• **Data extract**
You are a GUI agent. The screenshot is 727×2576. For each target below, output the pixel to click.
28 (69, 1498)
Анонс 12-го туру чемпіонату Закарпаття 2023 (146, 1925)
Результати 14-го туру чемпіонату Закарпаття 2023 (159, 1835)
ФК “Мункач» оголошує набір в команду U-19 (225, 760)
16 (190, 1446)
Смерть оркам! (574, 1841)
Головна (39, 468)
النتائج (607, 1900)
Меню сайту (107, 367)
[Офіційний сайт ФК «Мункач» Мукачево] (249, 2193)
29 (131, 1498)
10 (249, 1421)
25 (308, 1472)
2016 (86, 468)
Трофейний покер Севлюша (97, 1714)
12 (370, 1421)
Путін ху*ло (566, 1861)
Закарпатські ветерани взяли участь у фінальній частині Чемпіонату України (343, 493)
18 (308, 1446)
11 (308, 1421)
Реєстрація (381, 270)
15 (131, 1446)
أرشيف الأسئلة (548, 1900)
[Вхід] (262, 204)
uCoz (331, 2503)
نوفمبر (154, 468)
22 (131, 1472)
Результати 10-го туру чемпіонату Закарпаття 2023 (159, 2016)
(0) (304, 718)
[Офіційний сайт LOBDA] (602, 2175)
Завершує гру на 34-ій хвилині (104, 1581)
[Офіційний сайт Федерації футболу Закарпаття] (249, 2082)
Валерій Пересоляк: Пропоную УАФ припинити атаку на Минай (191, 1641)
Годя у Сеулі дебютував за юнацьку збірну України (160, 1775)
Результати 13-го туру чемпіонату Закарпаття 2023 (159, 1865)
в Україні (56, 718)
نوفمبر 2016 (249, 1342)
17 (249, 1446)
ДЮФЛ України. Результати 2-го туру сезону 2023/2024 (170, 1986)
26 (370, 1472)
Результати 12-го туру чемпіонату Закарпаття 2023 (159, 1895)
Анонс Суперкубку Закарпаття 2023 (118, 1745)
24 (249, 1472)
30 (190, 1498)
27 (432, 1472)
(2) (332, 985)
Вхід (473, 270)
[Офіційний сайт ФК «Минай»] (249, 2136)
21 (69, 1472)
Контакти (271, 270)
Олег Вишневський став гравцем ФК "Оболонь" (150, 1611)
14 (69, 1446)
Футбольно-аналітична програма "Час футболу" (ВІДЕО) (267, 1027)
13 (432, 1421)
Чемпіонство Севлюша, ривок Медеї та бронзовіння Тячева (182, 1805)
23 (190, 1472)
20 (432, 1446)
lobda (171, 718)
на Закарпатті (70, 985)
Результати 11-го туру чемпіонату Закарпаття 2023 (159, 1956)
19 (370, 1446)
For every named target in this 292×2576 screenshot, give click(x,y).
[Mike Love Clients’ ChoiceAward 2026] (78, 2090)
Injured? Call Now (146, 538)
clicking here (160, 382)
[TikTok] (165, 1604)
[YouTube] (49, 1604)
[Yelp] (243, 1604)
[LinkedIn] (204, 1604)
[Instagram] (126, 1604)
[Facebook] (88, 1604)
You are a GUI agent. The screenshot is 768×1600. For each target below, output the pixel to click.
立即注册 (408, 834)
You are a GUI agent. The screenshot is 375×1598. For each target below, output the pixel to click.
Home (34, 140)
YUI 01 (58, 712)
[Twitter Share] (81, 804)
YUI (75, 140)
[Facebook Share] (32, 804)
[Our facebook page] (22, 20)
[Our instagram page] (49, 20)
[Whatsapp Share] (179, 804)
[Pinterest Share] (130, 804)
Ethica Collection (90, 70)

• **Directions for this task**
For the material, work out how many lines hold the string "Share". Your reply must be the number alone.

• **The answer**
4